Abstract illustration with logistics infrastructure

Cuando un sector despega a la velocidad a la que lo está haciendo el del comercio electrónico, los efectos son colaterales. El marketing online, la gestión y creación de contenidos, la atención al cliente o el diseño web son un ejemplo de este fenómeno, aunque ninguno de ellos se han visto afectados de forma tan directa como la logística.

La gestión de stocks y envíos repercute en la experiencia del usuario y en el rendimiento del negocio. Y lo que es más importante, supone la única interacción “real” entre el vendedor y el comprador. Por ello, optimizar el almacenamiento, mejorar los tiempos de entrega, cuidar el packaging, ampliar las opciones de recogida o facilitar el proceso de devolución son decisiones logísticas que definen en muchos casos el destino de un negocio online.

Logística centrada en el producto

La base de toda logística para e-Commerce reside en un pilar fundamental, que es saber almacenar eficientemente el stock de productos a la venta. Para hacerlo es necesario tomar nota de los majors, como Amazon, eBay o Alibaba, que apuestan por enormes almacenes inteligentes y por múltiples puntos de distribución repartidos geográficamente con el único fin de acortar tiempos de entrega.

Para adaptar este modelo a un negocio digital de proporciones más manejables, lo fundamental es plantearse qué tipo de productos vendemos y cuántos nos compran cada mes. De este modo, podremos deducir con qué frecuencia debemos reabastecernos y cuánto espacio necesitaremos para contar con unos almacenes que se adapten a nuestro negocio. Ser realistas en este punto mejora la relación con los proveedores y evita malgastar dinero en espacios demasiado grandes.
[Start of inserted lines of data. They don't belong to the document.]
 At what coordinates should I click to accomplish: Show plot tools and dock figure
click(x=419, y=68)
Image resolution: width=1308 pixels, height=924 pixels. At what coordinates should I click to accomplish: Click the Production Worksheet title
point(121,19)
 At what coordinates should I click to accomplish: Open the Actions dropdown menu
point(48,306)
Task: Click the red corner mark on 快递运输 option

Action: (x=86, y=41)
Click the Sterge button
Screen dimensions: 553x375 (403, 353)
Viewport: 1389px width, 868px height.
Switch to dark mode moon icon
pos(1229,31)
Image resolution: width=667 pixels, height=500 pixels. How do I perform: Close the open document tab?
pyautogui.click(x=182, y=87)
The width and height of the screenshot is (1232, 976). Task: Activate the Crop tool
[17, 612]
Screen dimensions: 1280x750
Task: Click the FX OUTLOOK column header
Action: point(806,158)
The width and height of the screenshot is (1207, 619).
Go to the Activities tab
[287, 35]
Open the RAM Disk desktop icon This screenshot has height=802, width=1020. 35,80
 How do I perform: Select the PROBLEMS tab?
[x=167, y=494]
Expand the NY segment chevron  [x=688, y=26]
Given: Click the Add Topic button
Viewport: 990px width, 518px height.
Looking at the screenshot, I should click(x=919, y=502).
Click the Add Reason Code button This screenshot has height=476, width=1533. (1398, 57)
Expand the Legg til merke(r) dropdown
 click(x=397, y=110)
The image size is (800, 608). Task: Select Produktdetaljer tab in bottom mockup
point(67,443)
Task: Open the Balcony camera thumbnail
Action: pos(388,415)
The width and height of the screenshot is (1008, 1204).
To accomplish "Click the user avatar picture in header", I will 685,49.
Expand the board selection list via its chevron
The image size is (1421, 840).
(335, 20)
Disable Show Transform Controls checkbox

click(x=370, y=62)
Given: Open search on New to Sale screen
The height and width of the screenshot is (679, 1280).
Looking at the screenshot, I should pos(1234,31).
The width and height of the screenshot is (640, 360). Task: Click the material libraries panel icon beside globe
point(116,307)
Una vez resuelto el almacenamiento del stock, la clave está en el proceso de distribución. Muchos pequeñas empresas optan por dotarse de un partner logístico que gestione los envíos, como Comandia de Correos, con herramientas informáticas que facilitan la trazabilidad de sus pedidos. Esto supone asociarse a un distribuidor experimentado que reducirá el número de incidencias y permitirá la ansiada entrega eficiente.

Logística centrada en el cliente

Más allá de cómo guardamos y hacemos llegar el producto a su comprador, otra faceta fundamental es el propio cliente. Una vez más, hay que autoevaluarse para saber qué tipo de entrega es la más adecuada al producto y qué modelo de empaquetado nos permitirá hacer llegar el pedido intacto y con la mejor imagen. Adaptabilidad y autocrítica, una vez más.

De este modo, un negocio que venda tecnología no necesita apostar por envíos rápidos tanto como uno de alimentos perecederos, pero sí podría necesitar de un embalaje que proteja sus frágiles productos durante el envío. Aplicando la misma regla, un pedido de moda requiere de un packaging que genere una impresión a la altura del producto que contiene. Todo ello para congraciarse con el cliente, que es el mejor baremo para medir la eficacia de la logística.